What Manner of Man: Chapter 15 🦇
Out of the depths have I cried unto thee, O Lord.
This book is dedicated entirely to my radiantly splendid Patreon supporters, eternally slipping sacred $1 bills under the cosmic g-string.
I feel I should apologize for the brevity of the email this week — that’s what I get for following the Dracula Daily format of novel serialization. At least it’s longer than that one two-sentence telegram entry.
Happy Pride Month! 🏳️🌈 (Somebody should tell the guys in this book they’re not observing it properly.)
JOURNAL ENTRY
Dated May 28, 1950.
God help me, but I do wish things could return to the way they were.

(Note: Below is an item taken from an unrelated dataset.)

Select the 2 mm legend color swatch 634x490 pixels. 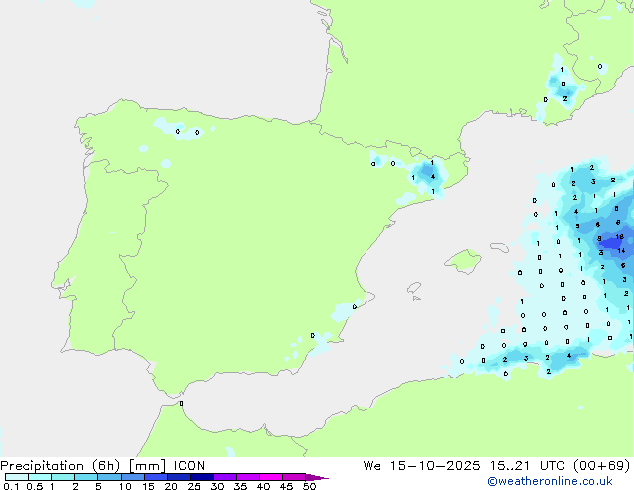[86, 478]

It’s foolish of me to wish for such a thing, of course, as I have been in the gravest possible danger since the moment I set foot upon this island. Yet, despite myself, I long to return to those first evenings of my stay here; when, glass in hand, I would keep company with Lord Vane deep into the night, enjoying wine and sparkling conversation by firelight. I yearn to go riding with him once more; to pass long days exploring ruins and discussing the history of the island. Any escape from this purgatory of dark suggestion and ill-defined dread.
Despite all these ominous hints, I still have no true notion of the precise nature of the evil which is in the process of consuming Lord Vane. I am in doubt as to whether the rite of exorcism would have any positive effect on him, even if I were in a fit spiritual state to perform it.

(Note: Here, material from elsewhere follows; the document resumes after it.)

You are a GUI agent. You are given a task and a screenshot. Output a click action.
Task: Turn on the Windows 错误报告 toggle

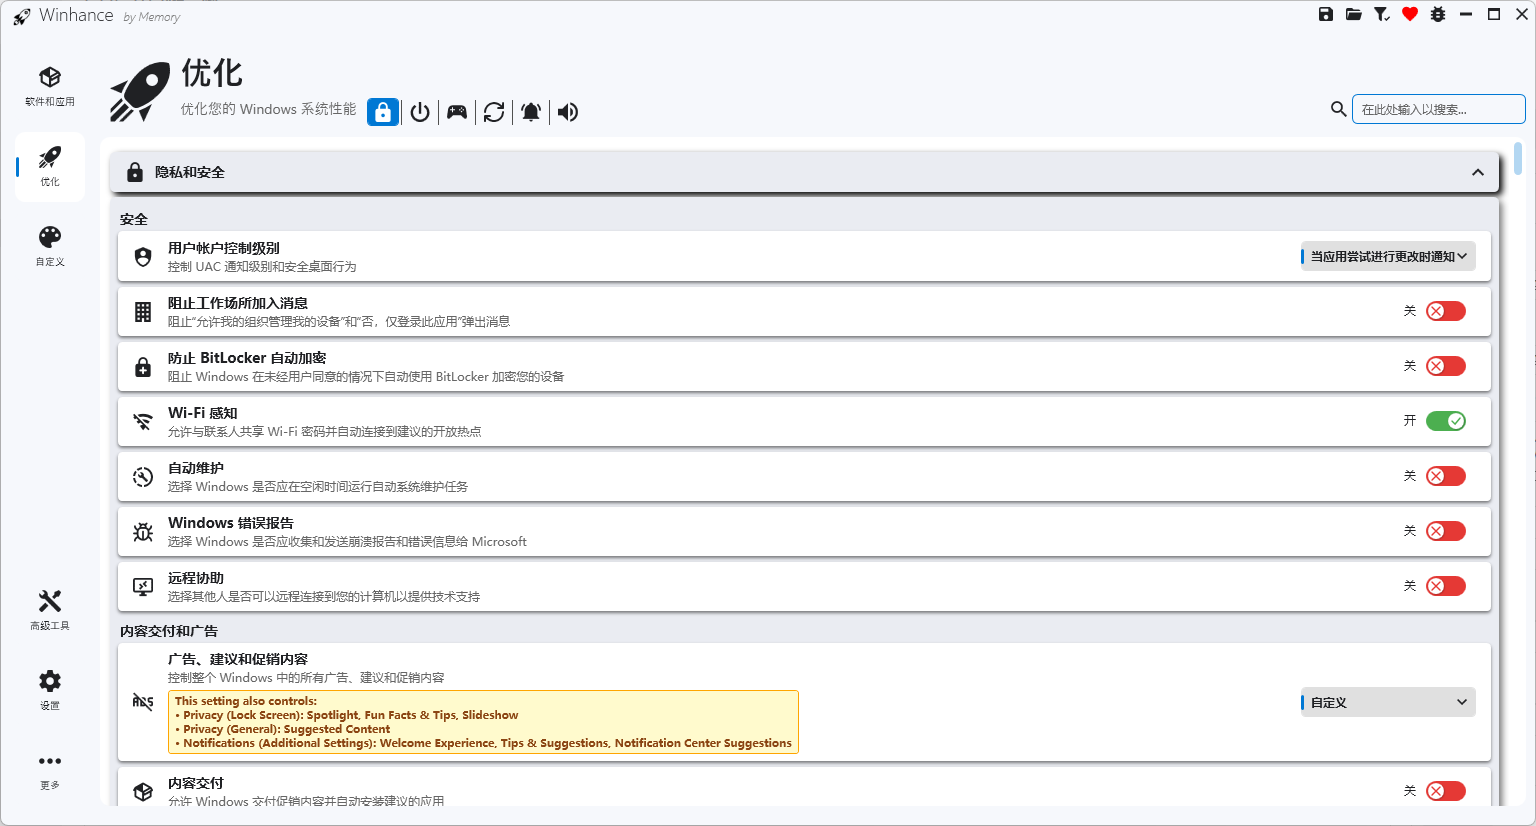[1445, 531]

Still worse, I do not know what infernal rite I participated in — and yet he stopped himself. What does it mean; that he stopped?
Lord preserve this poor unworthy sinner, brought low before you. What little mortification I have attempted thus far has been woefully inadequate for the scale of my failure. I must tame this vile thing in which my soul is shackled; this beast of burden which calls itself my body. Trapped in the darkness of my breast, far from the divine light of God, I can feel my soul withering. It dies cooped within these walls of flesh. Oh for skin as thin and delicate as a veil. I would become as glass should be, as all-confessing. Through-shine my heart, pierce me with divine light. If such transparency will leave me bared to the world, so be it. I long to be open.
I will have no half measures. There is a satisfaction in denial to which little else compares; never again must my blood run hot and heedless but cool to a quiet calm. I will begin to deny myself, and by my denial become less and less until I am nearly gone. In this way I will save myself.
EDITOR’S NOTE: Some lines at this point have been erased and are illegible.
For entire days at a time, of late, I have found Lord Vane nowhere about the manor, and I doubt if my absence will even be noticed.
P.S. FROM 2024:
Hello! 👋 What you’re reading is a draft version of What Manner of Man. You may not be all that surprised to learn that this chapter no longer exists and has been incorporated into the chapters around it. It was never supposed to be a separate chapter in the first place, but needs must.
(You can get the complete, edited and expanded novel DRM-free on Itch.io or at the retailer of your choice.)
THANK YOU to everyone who left nice comments about the illustrations last week. 😭🙏 I did NOT expect any response — I frankly had no idea that people paid attention to these short messages at the end of all the chapters. Oops.
-Me, the editor again (hi!)
I've been reading this novel since the start, and my gosh it's becoming one of my favourite ones. Not only do I love the style that's written in (if that makes any sense? I am sorry, English is not my first language!) but the little pictures at the end and the bats really give it quite lots of personality! Thank you so much for your hard work <3
That's cute with the bats, and the circle in the bottom picture makes me think of a crescent moon.
Father Ardelian is really spiraling here. That whole paragraph about denial has me worried for his mental state. The bit about wanting to be like glass is also making me think about the whole body vs soul thing and the shifting importance of the resurrection within Christianity.